> Task statement: Go through the records below and copy out every line that contains the word "will".

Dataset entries
____________

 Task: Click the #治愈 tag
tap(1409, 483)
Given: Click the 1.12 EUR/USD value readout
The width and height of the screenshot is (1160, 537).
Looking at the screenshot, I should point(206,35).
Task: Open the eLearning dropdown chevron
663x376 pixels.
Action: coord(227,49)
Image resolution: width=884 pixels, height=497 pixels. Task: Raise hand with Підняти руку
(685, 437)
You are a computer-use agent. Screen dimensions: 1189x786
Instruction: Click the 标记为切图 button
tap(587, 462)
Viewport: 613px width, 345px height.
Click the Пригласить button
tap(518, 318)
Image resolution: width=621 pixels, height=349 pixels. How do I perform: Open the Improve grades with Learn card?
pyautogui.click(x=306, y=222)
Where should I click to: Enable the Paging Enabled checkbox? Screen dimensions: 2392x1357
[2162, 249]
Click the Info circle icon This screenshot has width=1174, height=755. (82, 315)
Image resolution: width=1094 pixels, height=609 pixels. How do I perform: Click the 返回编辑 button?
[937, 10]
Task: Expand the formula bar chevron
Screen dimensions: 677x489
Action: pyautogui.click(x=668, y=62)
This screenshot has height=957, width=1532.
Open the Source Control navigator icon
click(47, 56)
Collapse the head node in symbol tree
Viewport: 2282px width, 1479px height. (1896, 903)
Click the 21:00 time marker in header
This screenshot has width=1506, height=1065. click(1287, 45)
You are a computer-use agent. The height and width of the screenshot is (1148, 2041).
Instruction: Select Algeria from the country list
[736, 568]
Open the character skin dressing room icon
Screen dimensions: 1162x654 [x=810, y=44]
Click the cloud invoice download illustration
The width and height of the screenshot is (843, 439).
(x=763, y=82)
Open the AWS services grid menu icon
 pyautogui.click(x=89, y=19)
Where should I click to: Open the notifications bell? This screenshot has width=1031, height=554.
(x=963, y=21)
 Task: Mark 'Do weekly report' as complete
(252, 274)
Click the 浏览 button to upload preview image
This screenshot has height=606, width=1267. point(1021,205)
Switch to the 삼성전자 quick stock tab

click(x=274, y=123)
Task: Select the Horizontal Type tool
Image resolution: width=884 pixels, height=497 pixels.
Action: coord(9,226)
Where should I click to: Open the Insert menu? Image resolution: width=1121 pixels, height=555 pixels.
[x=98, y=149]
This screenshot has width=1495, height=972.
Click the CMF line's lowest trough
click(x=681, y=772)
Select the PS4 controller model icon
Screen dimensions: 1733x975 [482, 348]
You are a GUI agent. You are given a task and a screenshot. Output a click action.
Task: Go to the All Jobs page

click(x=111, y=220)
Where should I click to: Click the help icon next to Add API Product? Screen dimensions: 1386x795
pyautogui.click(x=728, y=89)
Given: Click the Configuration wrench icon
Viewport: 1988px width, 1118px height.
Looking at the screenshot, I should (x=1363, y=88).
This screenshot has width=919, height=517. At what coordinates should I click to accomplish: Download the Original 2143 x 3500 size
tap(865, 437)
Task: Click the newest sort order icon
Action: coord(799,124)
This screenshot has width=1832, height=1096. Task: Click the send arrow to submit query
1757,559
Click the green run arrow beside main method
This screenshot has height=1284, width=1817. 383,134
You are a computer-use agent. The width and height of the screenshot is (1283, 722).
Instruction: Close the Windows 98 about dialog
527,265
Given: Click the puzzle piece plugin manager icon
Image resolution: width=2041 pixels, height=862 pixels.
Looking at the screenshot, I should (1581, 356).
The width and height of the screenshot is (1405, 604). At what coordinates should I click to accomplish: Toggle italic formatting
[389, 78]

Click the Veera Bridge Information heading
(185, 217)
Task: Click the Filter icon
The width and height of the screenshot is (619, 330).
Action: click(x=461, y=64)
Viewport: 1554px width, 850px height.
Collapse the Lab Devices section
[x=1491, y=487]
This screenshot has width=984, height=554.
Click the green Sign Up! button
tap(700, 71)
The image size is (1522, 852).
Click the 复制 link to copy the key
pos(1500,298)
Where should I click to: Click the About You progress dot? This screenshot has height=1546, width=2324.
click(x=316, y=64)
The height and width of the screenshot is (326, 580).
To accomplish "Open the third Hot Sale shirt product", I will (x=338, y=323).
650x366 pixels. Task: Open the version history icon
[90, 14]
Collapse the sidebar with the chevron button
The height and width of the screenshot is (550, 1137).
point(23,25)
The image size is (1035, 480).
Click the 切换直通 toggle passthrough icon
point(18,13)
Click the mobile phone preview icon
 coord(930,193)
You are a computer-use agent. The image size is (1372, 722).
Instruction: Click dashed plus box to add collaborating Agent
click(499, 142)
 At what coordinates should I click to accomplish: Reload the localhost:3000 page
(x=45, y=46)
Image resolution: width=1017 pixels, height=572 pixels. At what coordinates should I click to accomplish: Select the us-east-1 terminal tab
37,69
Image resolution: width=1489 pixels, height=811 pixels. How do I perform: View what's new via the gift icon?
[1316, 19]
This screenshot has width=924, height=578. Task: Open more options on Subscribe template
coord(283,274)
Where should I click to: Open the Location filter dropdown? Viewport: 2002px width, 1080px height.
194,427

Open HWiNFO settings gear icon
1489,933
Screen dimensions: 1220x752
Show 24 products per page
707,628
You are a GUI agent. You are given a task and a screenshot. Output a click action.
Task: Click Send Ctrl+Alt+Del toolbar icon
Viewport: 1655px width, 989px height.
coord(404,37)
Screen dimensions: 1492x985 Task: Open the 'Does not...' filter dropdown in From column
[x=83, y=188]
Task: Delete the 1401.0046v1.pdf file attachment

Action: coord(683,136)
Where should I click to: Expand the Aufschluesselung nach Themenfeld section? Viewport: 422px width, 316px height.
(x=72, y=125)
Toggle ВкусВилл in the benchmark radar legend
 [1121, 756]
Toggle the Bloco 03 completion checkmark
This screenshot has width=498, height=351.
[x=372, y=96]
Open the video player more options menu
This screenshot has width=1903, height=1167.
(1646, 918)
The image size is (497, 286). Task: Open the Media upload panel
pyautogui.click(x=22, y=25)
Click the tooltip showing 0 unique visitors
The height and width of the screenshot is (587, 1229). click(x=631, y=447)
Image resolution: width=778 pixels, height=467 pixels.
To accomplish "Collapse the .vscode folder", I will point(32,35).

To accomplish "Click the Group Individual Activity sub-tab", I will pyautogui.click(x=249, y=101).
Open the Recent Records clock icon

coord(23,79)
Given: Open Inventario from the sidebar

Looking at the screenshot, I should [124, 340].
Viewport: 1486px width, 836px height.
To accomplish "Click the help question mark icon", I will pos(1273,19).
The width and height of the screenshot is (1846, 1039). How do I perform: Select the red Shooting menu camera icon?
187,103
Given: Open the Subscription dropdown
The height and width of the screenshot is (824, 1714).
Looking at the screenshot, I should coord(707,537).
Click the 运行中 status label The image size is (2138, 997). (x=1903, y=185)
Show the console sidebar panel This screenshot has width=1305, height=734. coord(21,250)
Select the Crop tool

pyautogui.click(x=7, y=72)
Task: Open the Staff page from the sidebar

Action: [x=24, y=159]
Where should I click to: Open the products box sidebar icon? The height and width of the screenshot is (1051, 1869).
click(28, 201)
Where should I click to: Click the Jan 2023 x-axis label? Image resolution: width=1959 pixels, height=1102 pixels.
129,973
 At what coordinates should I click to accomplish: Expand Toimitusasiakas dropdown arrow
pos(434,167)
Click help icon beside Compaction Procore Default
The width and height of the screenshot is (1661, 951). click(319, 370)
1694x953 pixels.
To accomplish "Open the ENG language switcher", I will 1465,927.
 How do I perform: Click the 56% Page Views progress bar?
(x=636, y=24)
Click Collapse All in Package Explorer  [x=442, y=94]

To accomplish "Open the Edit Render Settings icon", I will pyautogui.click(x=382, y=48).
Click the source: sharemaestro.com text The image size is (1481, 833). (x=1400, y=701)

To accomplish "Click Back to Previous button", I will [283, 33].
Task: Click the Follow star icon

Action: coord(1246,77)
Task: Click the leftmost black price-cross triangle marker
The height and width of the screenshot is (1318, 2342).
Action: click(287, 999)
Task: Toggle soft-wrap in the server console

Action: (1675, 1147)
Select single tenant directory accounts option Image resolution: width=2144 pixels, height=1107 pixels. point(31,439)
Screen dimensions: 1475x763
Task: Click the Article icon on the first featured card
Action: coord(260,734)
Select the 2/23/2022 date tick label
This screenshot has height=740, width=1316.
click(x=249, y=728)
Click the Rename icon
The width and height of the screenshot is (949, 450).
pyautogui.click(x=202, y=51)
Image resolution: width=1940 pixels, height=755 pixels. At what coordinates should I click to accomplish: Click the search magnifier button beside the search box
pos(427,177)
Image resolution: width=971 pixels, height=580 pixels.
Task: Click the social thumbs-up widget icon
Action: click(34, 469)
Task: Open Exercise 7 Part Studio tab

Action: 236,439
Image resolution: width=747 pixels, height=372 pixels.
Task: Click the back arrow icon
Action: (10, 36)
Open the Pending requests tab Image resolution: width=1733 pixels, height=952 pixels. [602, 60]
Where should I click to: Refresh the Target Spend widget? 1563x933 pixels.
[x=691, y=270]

____________

> Answer section:
To accomplish "Open the third Hot Sale shirt product", I will (x=338, y=323).
To accomplish "Collapse the .vscode folder", I will point(32,35).
To accomplish "Click the Group Individual Activity sub-tab", I will pyautogui.click(x=249, y=101).
To accomplish "Click the help question mark icon", I will pos(1273,19).
To accomplish "Open the ENG language switcher", I will 1465,927.
To accomplish "Open the Edit Render Settings icon", I will pyautogui.click(x=382, y=48).
To accomplish "Click Back to Previous button", I will [283, 33].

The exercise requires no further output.